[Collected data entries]
··········

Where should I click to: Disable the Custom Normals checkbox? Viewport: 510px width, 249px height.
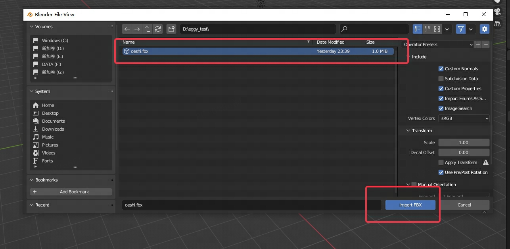(441, 69)
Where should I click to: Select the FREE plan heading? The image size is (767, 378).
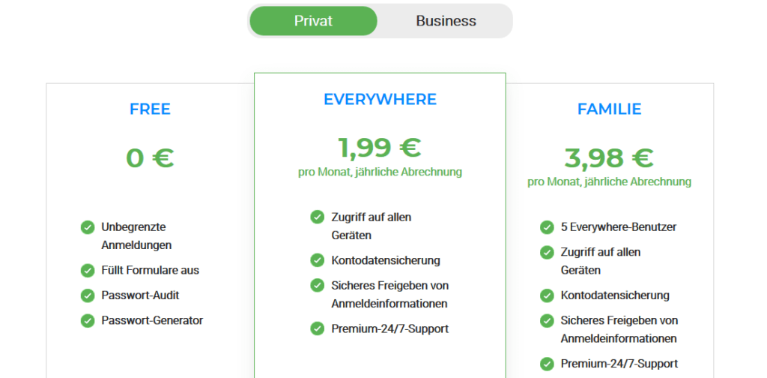click(x=150, y=110)
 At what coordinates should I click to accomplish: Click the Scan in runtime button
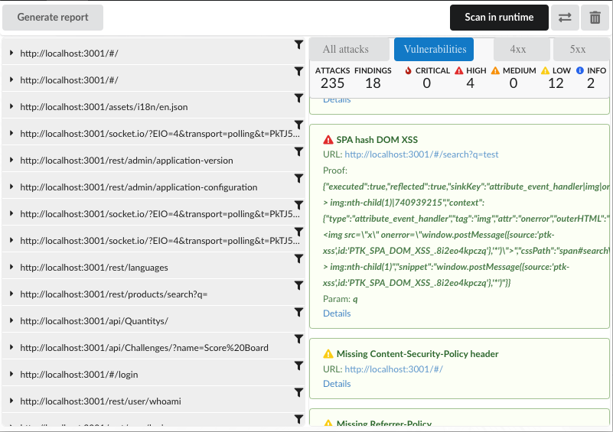click(499, 18)
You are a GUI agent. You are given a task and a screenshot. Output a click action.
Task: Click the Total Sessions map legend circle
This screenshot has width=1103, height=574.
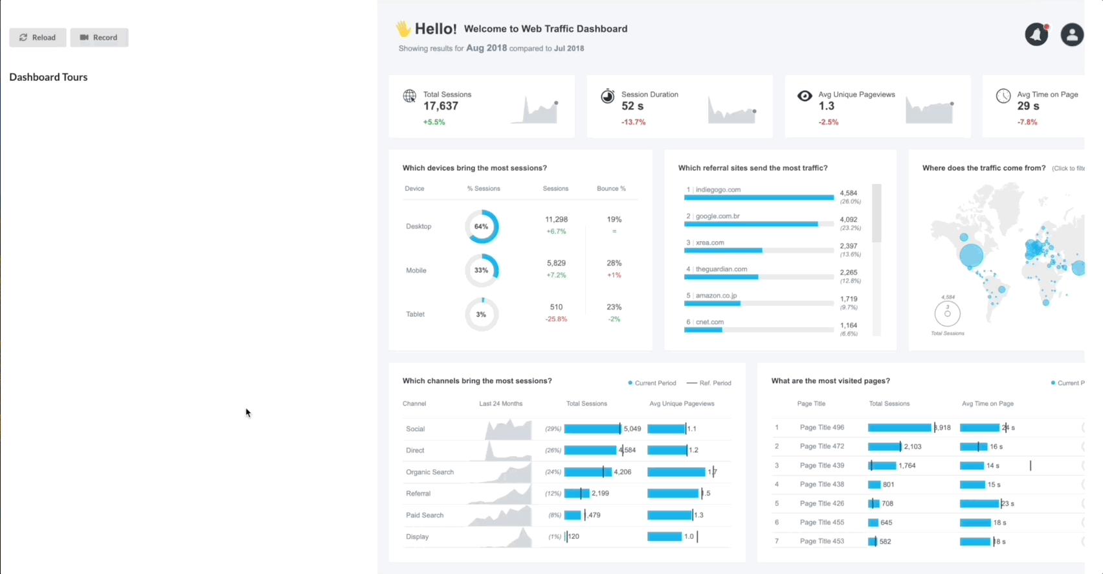pos(947,314)
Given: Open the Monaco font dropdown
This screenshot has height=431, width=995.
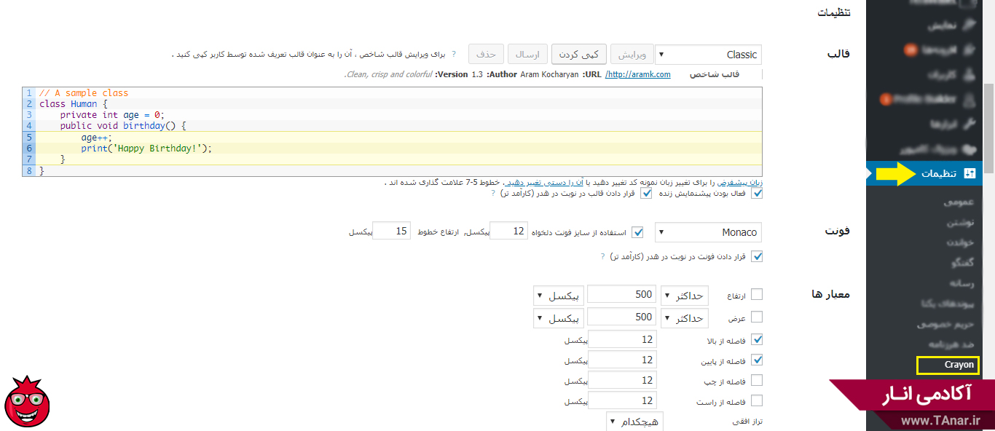Looking at the screenshot, I should coord(707,232).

··········

▶ _AIM OF THE EXERCISE_
Restate the data above exactly, stripping out each image.

▶ _RESPONSE AREA_
Where should I click to: Disable the Custom Normals checkbox? Viewport: 510px width, 249px height.
(441, 69)
Where should I click to: Select the FREE plan heading? The image size is (767, 378).
click(x=150, y=110)
 At what coordinates should I click to accomplish: Click the Scan in runtime button
click(499, 18)
You are a GUI agent. You are given a task and a screenshot. Output a click action.
Task: Click the Total Sessions map legend circle
This screenshot has width=1103, height=574.
pos(947,314)
Given: Open the Monaco font dropdown
This screenshot has height=431, width=995.
Looking at the screenshot, I should coord(707,232).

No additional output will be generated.